Saved entries:

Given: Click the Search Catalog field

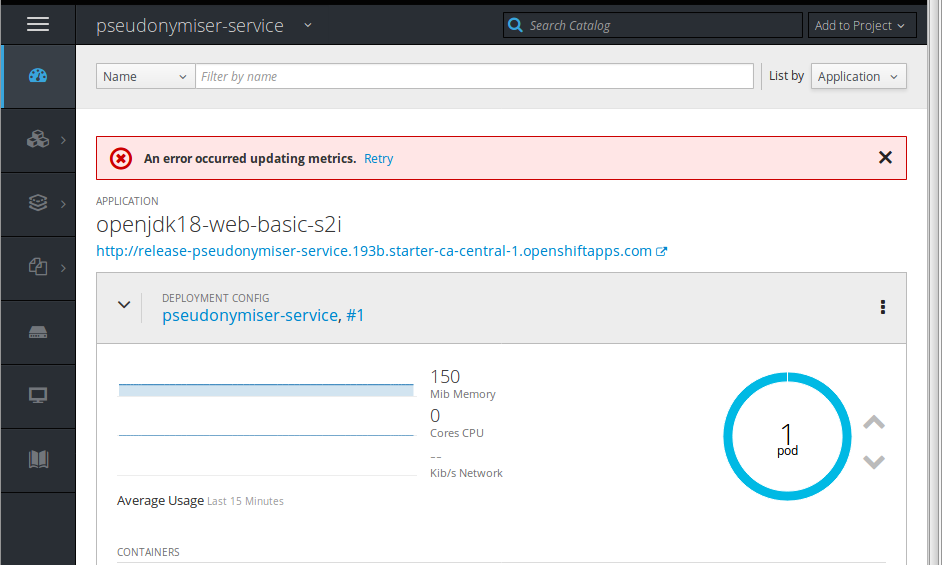Looking at the screenshot, I should coord(660,26).
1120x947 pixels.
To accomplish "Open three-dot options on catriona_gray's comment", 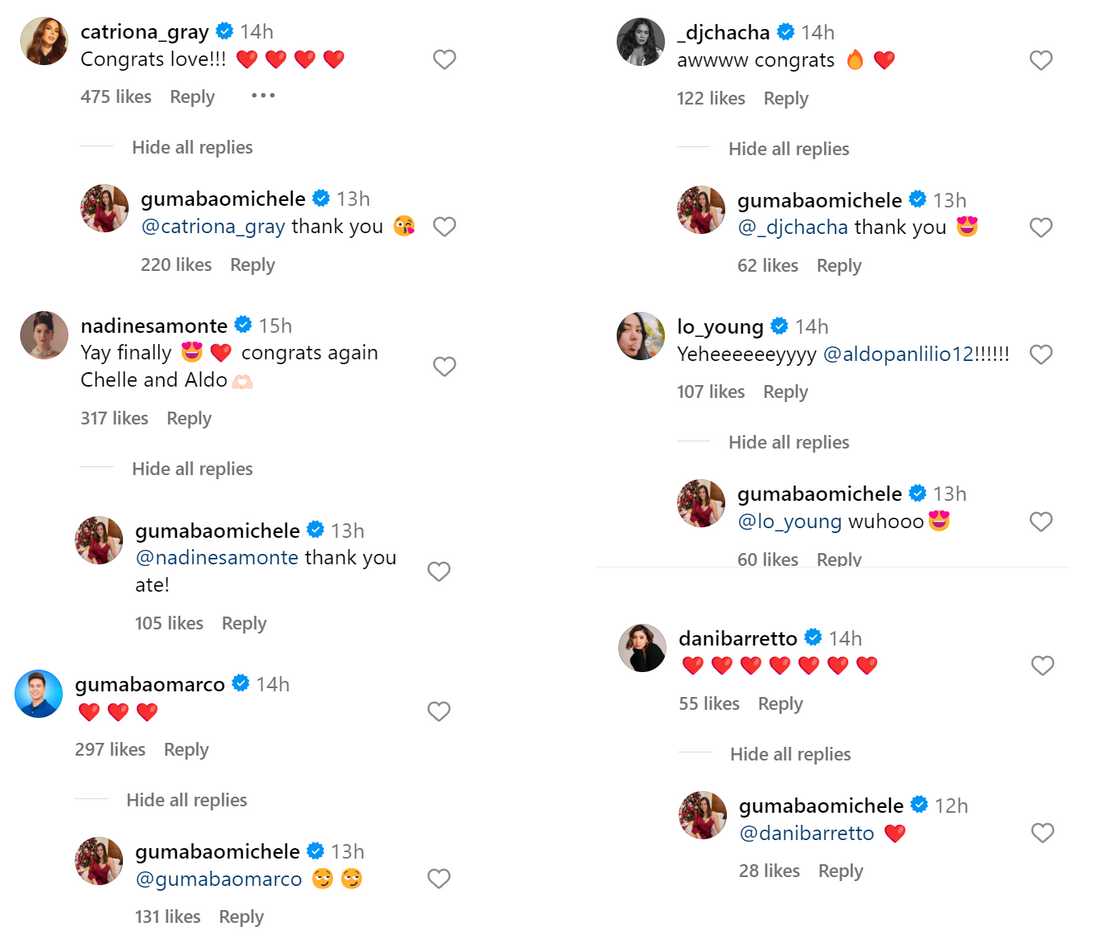I will [263, 96].
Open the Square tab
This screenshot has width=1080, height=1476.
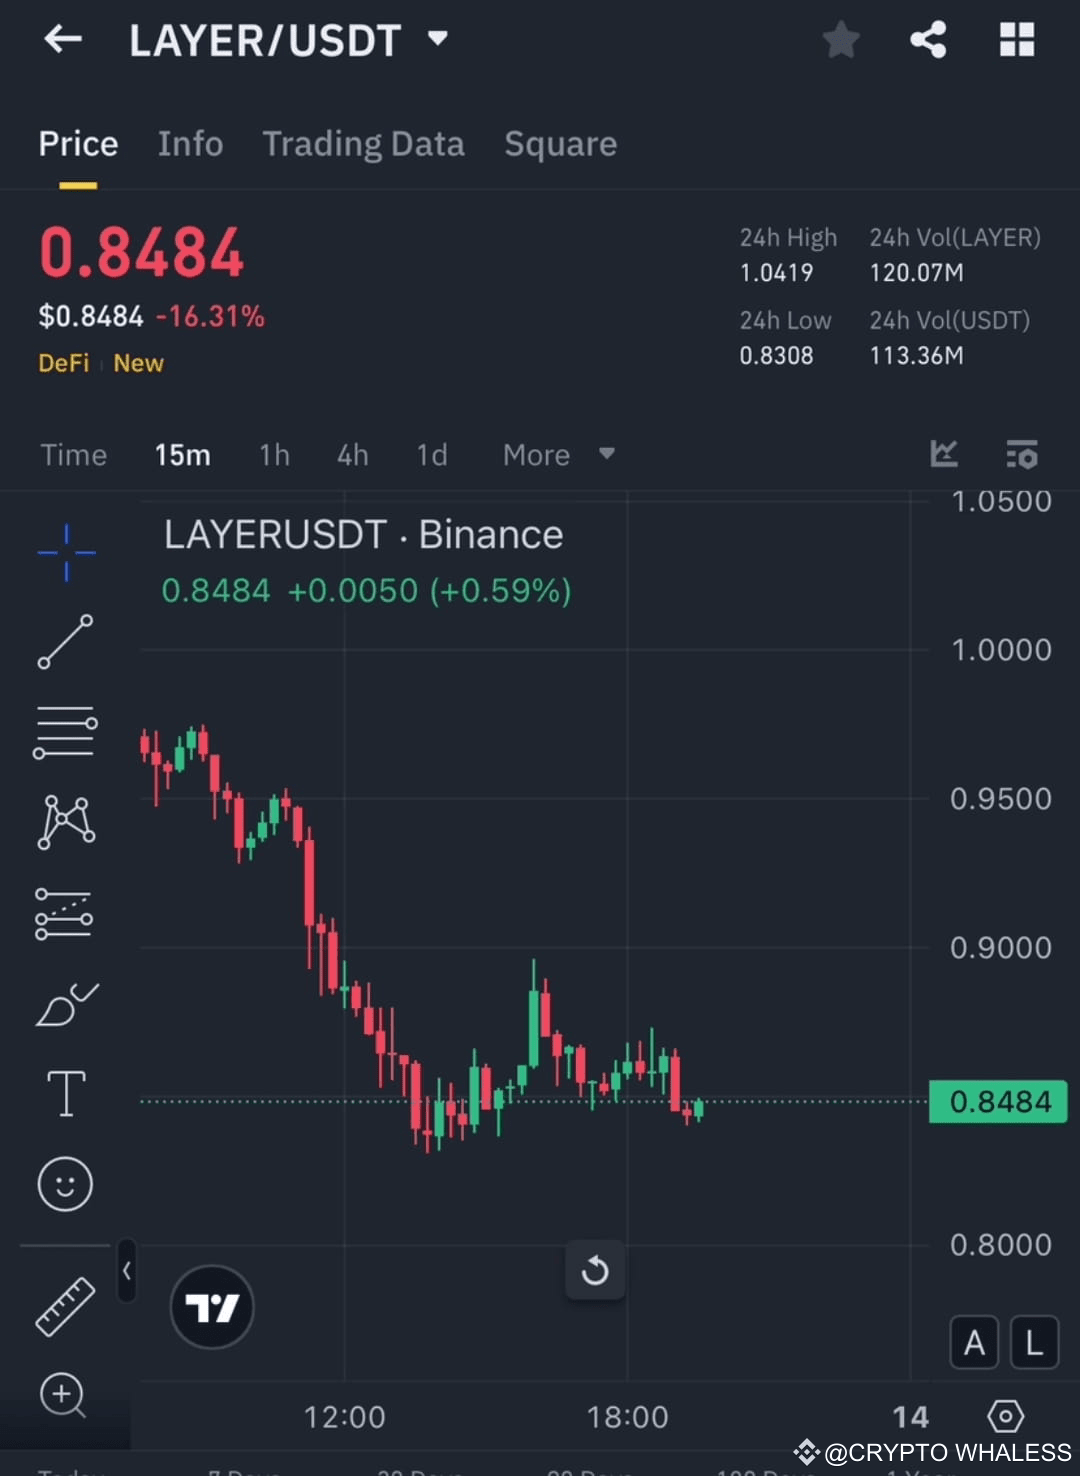561,144
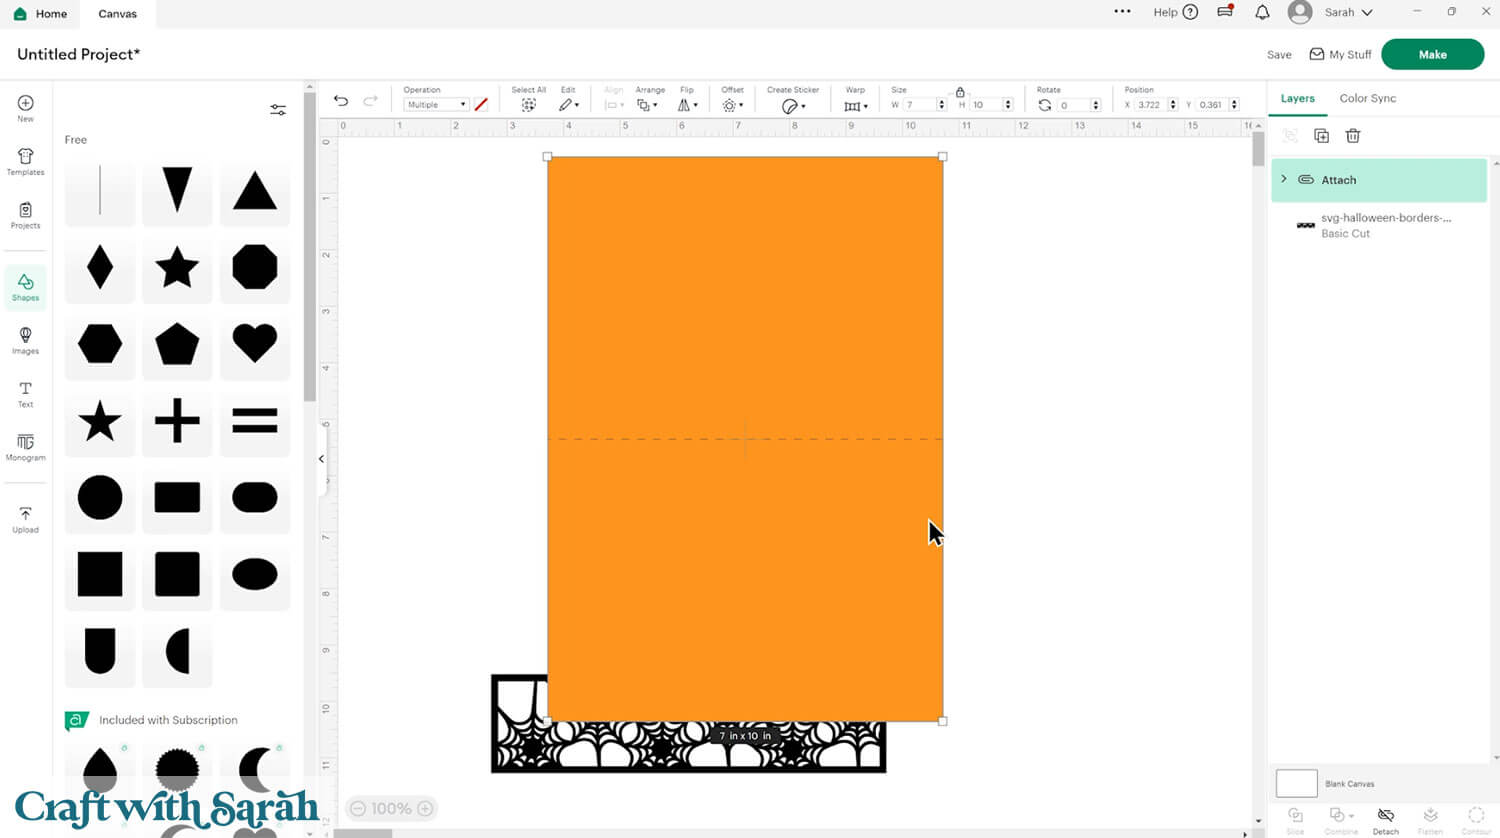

**Work order:** Please copy the lines exactly, beginning at the one containing "Open the Square tab" and ending at the last line of the records above, both included, with the pictures left out.

**Task solution:**
Open the Square tab
This screenshot has width=1080, height=1476.
561,144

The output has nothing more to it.